ExpatInItaly Posted March 19, 2017 Posted March 19, 2017 No way I'm going to chase - 100% agree with that I don't agree "she's gone". From my own similar situation they're never gone. Eh, that is simply not always true. I have broken up with a boyfriend and stayed gone, on more than occasion. She might come back around, yes, but you at least need to keep in mind that she very well might not. Asserting that dumpers always come back is a fallacy and an exercise in denial, which I get is somewhat of coping strategy too. There's not a lot you can do if she already ended the engagement, OP. If there is in fact someone else, you are not likely to get the the whole truth anyway. Waiting around for that is a waste of time. All you can really do now is go with the information you know to be true, which is that she doesn't want to marry you and doesn't want to talk about it. It hurts, but if she's already bailing after only a year, it's a bad sign indeed. Even if she comes back, you will probably always be wondering when the rug is going to be pulled out from under your feet again. Apparently, the stable foundation you thought you two had wasn't really there anymore.
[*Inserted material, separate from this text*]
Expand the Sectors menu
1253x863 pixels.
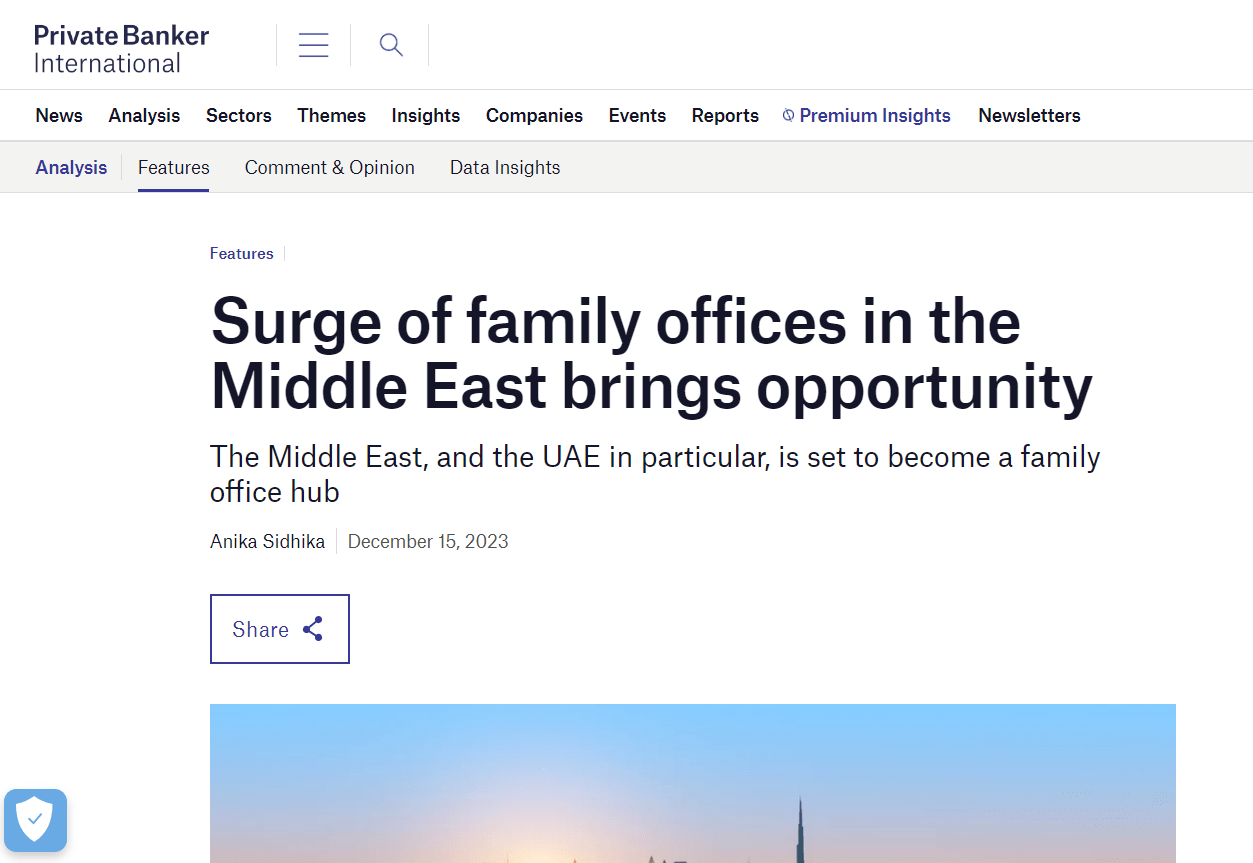click(x=239, y=116)

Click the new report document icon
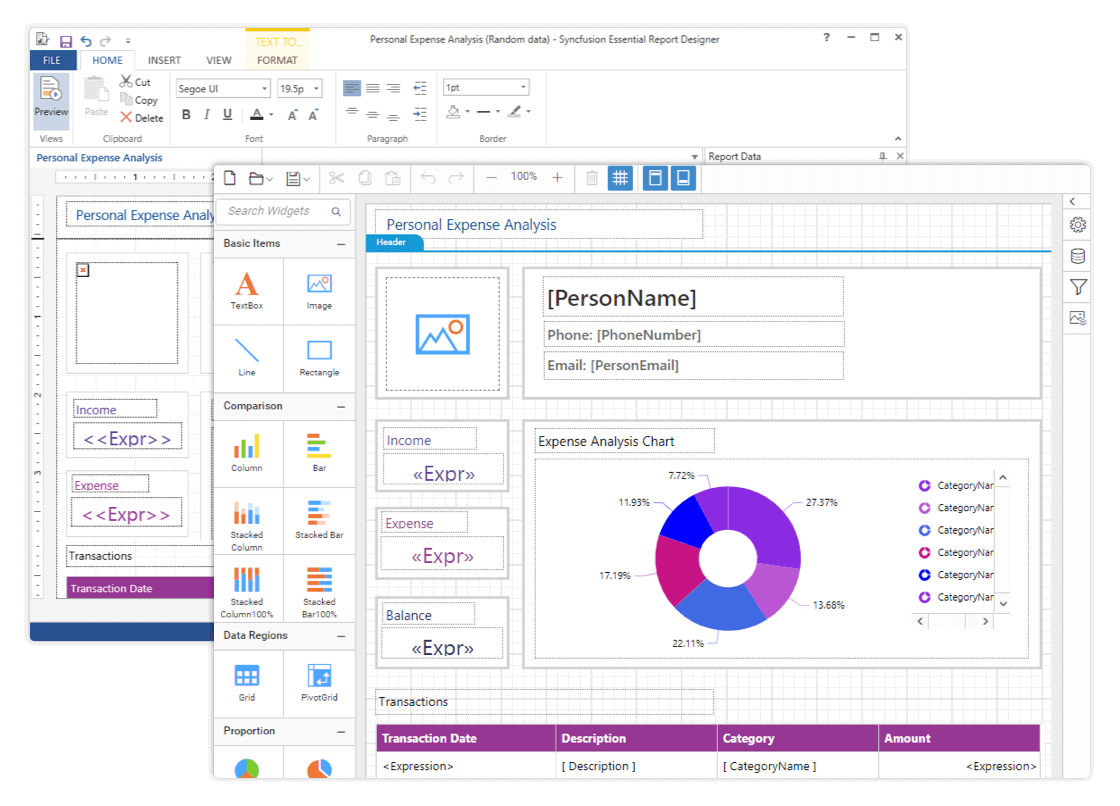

montie1 Posted March 19, 2017 Posted March 19, 2017 She says she doesn't have any feelings for you again my friend. That should be closure enough. For whatever reason she no longer feels the same way about you. There's no other way to look at it. Be thankful you didn't get marry and this popped up some time after. What a mess would that have been huh.
spiderowl Posted March 19, 2017 Posted March 19, 2017 The fact that she has reiterated several times that she won't change her mind and that there is nothing to talk about suggests that she really feels her mind is made up. No-one knows why this change has occurred, but she is a fair bit younger than you and maybe not quite so ready to settle down. She could have met someone else and suddenly felt she should not be committing to you while feeling confused. She could just want some freedom and not feel ready for marriage. It sounds like she had some doubts initially but brushed them aside. It could be that she is the kind of person who will always opt out of a relationship when it gets serious and is turning into a lifelong commitment. I am sorry, it must be a very painful place for you at the moment. I would not hang on to hope of her changing her mind. In a way it is better she did this now than two months after you had been through all the expense and stress of a wedding. It sounds like you were both under a great deal of stress in this relationship anyway, with the work commitments. No-one works 18-hour days unless they really have to or have other, social reasons, for wanting to do so.